WORK INSTRUCTION:
Each entry that follows needs to be written out exactly, with nothing left out.

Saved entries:

☆ ☆ ☆ ☆ ☆

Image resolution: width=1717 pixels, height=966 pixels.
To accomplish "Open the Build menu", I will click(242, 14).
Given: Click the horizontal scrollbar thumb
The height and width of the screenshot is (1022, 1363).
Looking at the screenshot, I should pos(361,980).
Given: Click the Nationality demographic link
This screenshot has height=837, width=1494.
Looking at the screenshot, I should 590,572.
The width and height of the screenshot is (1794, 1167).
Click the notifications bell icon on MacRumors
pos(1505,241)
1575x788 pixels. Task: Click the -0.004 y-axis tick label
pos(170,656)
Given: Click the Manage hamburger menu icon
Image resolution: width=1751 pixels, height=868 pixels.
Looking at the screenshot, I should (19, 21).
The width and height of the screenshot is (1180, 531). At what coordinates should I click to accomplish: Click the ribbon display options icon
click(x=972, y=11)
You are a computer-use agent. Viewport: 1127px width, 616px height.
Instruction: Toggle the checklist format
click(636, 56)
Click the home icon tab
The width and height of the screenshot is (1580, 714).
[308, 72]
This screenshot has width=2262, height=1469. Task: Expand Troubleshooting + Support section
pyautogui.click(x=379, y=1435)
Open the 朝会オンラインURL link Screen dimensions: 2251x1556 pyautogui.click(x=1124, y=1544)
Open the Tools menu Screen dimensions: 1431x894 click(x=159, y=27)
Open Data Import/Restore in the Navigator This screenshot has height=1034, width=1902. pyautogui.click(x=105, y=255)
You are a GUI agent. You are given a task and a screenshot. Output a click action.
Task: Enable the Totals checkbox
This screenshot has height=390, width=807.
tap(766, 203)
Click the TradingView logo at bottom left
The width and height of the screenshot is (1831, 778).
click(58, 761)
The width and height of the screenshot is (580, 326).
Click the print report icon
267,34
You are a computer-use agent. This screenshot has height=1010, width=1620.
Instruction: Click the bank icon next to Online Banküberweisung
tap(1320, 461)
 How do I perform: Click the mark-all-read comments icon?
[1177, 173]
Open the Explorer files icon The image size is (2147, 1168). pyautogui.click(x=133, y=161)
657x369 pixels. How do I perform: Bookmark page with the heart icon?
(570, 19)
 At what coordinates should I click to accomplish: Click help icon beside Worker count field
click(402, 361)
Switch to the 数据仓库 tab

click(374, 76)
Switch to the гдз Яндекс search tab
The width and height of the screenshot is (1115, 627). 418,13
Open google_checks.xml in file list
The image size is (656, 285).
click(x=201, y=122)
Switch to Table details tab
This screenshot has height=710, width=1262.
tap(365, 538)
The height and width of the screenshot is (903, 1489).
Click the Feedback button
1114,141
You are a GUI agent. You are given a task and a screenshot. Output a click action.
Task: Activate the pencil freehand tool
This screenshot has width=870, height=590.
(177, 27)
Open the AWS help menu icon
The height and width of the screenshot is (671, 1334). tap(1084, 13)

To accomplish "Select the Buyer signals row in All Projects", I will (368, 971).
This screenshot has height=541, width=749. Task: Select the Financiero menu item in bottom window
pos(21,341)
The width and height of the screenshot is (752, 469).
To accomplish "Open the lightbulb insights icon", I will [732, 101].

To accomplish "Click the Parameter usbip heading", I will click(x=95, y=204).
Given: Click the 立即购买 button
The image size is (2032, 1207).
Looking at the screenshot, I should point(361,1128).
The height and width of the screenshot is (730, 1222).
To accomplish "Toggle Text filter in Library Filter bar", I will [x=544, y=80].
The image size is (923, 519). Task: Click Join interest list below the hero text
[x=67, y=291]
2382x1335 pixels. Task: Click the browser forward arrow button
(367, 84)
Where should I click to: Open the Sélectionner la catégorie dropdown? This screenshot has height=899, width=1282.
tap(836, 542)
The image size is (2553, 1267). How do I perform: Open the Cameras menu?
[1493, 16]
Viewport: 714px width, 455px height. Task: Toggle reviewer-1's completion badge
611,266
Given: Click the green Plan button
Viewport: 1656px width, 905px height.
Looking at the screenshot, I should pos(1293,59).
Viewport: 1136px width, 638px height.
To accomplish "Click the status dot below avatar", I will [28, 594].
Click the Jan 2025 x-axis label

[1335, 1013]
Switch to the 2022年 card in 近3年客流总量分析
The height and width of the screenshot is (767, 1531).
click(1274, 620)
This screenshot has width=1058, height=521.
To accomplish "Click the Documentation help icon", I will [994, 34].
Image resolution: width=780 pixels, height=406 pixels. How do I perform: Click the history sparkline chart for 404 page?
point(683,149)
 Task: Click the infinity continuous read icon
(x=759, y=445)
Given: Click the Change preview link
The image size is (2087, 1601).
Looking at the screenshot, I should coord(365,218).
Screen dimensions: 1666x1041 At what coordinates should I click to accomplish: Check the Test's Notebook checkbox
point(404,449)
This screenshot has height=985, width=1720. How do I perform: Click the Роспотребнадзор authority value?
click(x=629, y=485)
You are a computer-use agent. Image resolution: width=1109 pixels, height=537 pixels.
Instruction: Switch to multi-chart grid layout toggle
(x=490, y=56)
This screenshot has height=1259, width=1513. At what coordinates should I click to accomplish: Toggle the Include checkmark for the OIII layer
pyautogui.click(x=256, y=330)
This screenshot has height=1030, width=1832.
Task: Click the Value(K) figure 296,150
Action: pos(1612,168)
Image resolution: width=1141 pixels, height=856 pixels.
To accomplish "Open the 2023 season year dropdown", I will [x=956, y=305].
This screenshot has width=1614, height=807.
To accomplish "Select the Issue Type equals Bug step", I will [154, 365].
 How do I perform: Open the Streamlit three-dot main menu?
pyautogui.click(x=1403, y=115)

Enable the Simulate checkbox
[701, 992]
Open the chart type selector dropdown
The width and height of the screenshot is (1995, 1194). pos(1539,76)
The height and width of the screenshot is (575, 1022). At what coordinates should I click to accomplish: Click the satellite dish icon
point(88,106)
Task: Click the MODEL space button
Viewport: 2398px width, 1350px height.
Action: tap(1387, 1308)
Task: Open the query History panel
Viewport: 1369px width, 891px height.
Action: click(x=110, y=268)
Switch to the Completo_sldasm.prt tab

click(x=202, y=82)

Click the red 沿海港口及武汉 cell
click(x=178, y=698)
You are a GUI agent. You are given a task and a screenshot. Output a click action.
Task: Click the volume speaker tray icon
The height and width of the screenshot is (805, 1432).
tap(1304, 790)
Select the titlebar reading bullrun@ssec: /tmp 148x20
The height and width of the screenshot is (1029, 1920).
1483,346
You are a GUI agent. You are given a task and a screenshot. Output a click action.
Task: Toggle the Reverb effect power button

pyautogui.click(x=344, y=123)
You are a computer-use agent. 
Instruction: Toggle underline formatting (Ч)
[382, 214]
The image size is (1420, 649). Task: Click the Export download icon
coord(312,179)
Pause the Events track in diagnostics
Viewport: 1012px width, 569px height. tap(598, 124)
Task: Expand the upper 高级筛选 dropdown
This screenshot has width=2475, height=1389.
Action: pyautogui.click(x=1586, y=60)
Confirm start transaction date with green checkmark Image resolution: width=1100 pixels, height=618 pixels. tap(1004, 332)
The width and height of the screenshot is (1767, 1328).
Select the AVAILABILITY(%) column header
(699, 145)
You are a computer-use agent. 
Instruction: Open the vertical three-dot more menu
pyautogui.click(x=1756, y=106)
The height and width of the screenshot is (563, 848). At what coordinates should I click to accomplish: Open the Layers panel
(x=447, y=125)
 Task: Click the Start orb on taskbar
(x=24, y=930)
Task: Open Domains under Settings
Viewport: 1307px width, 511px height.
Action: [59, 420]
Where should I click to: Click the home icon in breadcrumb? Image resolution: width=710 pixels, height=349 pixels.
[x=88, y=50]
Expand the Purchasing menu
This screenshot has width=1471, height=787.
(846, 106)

☆ ☆ ☆ ☆ ☆

SOLUTION:
Image resolution: width=1717 pixels, height=966 pixels.
To accomplish "Open the Build menu", I will click(242, 14).
Given: Click the horizontal scrollbar thumb
The height and width of the screenshot is (1022, 1363).
Looking at the screenshot, I should pos(361,980).
Given: Click the Nationality demographic link
This screenshot has height=837, width=1494.
Looking at the screenshot, I should 590,572.
The width and height of the screenshot is (1794, 1167).
Click the notifications bell icon on MacRumors
pos(1505,241)
1575x788 pixels. Task: Click the -0.004 y-axis tick label
pos(170,656)
Given: Click the Manage hamburger menu icon
Image resolution: width=1751 pixels, height=868 pixels.
Looking at the screenshot, I should (19, 21).
The width and height of the screenshot is (1180, 531). At what coordinates should I click to accomplish: Click the ribbon display options icon
click(x=972, y=11)
You are a computer-use agent. Viewport: 1127px width, 616px height.
Instruction: Toggle the checklist format
click(636, 56)
Click the home icon tab
The width and height of the screenshot is (1580, 714).
[308, 72]
This screenshot has width=2262, height=1469. Task: Expand Troubleshooting + Support section
pyautogui.click(x=379, y=1435)
Open the 朝会オンラインURL link Screen dimensions: 2251x1556 pyautogui.click(x=1124, y=1544)
Open the Tools menu Screen dimensions: 1431x894 click(x=159, y=27)
Open Data Import/Restore in the Navigator This screenshot has height=1034, width=1902. pyautogui.click(x=105, y=255)
You are a GUI agent. You are given a task and a screenshot. Output a click action.
Task: Enable the Totals checkbox
This screenshot has height=390, width=807.
tap(766, 203)
Click the TradingView logo at bottom left
The width and height of the screenshot is (1831, 778).
click(58, 761)
The width and height of the screenshot is (580, 326).
Click the print report icon
267,34
You are a computer-use agent. This screenshot has height=1010, width=1620.
Instruction: Click the bank icon next to Online Banküberweisung
tap(1320, 461)
 How do I perform: Click the mark-all-read comments icon?
[1177, 173]
Open the Explorer files icon The image size is (2147, 1168). pyautogui.click(x=133, y=161)
657x369 pixels. How do I perform: Bookmark page with the heart icon?
(570, 19)
 At what coordinates should I click to accomplish: Click help icon beside Worker count field
click(402, 361)
Switch to the 数据仓库 tab

click(374, 76)
Switch to the гдз Яндекс search tab
The width and height of the screenshot is (1115, 627). 418,13
Open google_checks.xml in file list
The image size is (656, 285).
click(x=201, y=122)
Switch to Table details tab
This screenshot has height=710, width=1262.
tap(365, 538)
The height and width of the screenshot is (903, 1489).
Click the Feedback button
1114,141
You are a GUI agent. You are given a task and a screenshot. Output a click action.
Task: Activate the pencil freehand tool
This screenshot has width=870, height=590.
(177, 27)
Open the AWS help menu icon
The height and width of the screenshot is (671, 1334). tap(1084, 13)

To accomplish "Select the Buyer signals row in All Projects", I will (368, 971).
This screenshot has height=541, width=749. Task: Select the Financiero menu item in bottom window
pos(21,341)
The width and height of the screenshot is (752, 469).
To accomplish "Open the lightbulb insights icon", I will [732, 101].

To accomplish "Click the Parameter usbip heading", I will click(x=95, y=204).
Given: Click the 立即购买 button
The image size is (2032, 1207).
Looking at the screenshot, I should point(361,1128).
The height and width of the screenshot is (730, 1222).
To accomplish "Toggle Text filter in Library Filter bar", I will [x=544, y=80].
The image size is (923, 519). Task: Click Join interest list below the hero text
[x=67, y=291]
2382x1335 pixels. Task: Click the browser forward arrow button
(367, 84)
Where should I click to: Open the Sélectionner la catégorie dropdown? This screenshot has height=899, width=1282.
tap(836, 542)
The image size is (2553, 1267). How do I perform: Open the Cameras menu?
[1493, 16]
Viewport: 714px width, 455px height. Task: Toggle reviewer-1's completion badge
611,266
Given: Click the green Plan button
Viewport: 1656px width, 905px height.
Looking at the screenshot, I should pos(1293,59).
Viewport: 1136px width, 638px height.
To accomplish "Click the status dot below avatar", I will [28, 594].
Click the Jan 2025 x-axis label

[1335, 1013]
Switch to the 2022年 card in 近3年客流总量分析
The height and width of the screenshot is (767, 1531).
click(1274, 620)
This screenshot has width=1058, height=521.
To accomplish "Click the Documentation help icon", I will [994, 34].
Image resolution: width=780 pixels, height=406 pixels. How do I perform: Click the history sparkline chart for 404 page?
point(683,149)
 Task: Click the infinity continuous read icon
(x=759, y=445)
Given: Click the Change preview link
The image size is (2087, 1601).
Looking at the screenshot, I should coord(365,218).
Screen dimensions: 1666x1041 At what coordinates should I click to accomplish: Check the Test's Notebook checkbox
point(404,449)
This screenshot has height=985, width=1720. How do I perform: Click the Роспотребнадзор authority value?
click(x=629, y=485)
You are a computer-use agent. Image resolution: width=1109 pixels, height=537 pixels.
Instruction: Switch to multi-chart grid layout toggle
(x=490, y=56)
This screenshot has height=1259, width=1513. At what coordinates should I click to accomplish: Toggle the Include checkmark for the OIII layer
pyautogui.click(x=256, y=330)
This screenshot has height=1030, width=1832.
Task: Click the Value(K) figure 296,150
Action: pos(1612,168)
Image resolution: width=1141 pixels, height=856 pixels.
To accomplish "Open the 2023 season year dropdown", I will [x=956, y=305].
This screenshot has width=1614, height=807.
To accomplish "Select the Issue Type equals Bug step", I will [154, 365].
 How do I perform: Open the Streamlit three-dot main menu?
pyautogui.click(x=1403, y=115)

Enable the Simulate checkbox
[701, 992]
Open the chart type selector dropdown
The width and height of the screenshot is (1995, 1194). pos(1539,76)
The height and width of the screenshot is (575, 1022). At what coordinates should I click to accomplish: Click the satellite dish icon
point(88,106)
Task: Click the MODEL space button
Viewport: 2398px width, 1350px height.
Action: tap(1387, 1308)
Task: Open the query History panel
Viewport: 1369px width, 891px height.
Action: click(x=110, y=268)
Switch to the Completo_sldasm.prt tab

click(x=202, y=82)

Click the red 沿海港口及武汉 cell
click(x=178, y=698)
You are a GUI agent. You are given a task and a screenshot. Output a click action.
Task: Click the volume speaker tray icon
The height and width of the screenshot is (805, 1432).
tap(1304, 790)
Select the titlebar reading bullrun@ssec: /tmp 148x20
The height and width of the screenshot is (1029, 1920).
1483,346
You are a GUI agent. You are given a task and a screenshot. Output a click action.
Task: Toggle the Reverb effect power button

pyautogui.click(x=344, y=123)
You are a computer-use agent. 
Instruction: Toggle underline formatting (Ч)
[382, 214]
The image size is (1420, 649). Task: Click the Export download icon
coord(312,179)
Pause the Events track in diagnostics
Viewport: 1012px width, 569px height. tap(598, 124)
Task: Expand the upper 高级筛选 dropdown
This screenshot has width=2475, height=1389.
Action: pyautogui.click(x=1586, y=60)
Confirm start transaction date with green checkmark Image resolution: width=1100 pixels, height=618 pixels. tap(1004, 332)
The width and height of the screenshot is (1767, 1328).
Select the AVAILABILITY(%) column header
(699, 145)
You are a computer-use agent. 
Instruction: Open the vertical three-dot more menu
pyautogui.click(x=1756, y=106)
The height and width of the screenshot is (563, 848). At what coordinates should I click to accomplish: Open the Layers panel
(x=447, y=125)
 Task: Click the Start orb on taskbar
(x=24, y=930)
Task: Open Domains under Settings
Viewport: 1307px width, 511px height.
Action: [59, 420]
Where should I click to: Click the home icon in breadcrumb? Image resolution: width=710 pixels, height=349 pixels.
[x=88, y=50]
Expand the Purchasing menu
This screenshot has width=1471, height=787.
(846, 106)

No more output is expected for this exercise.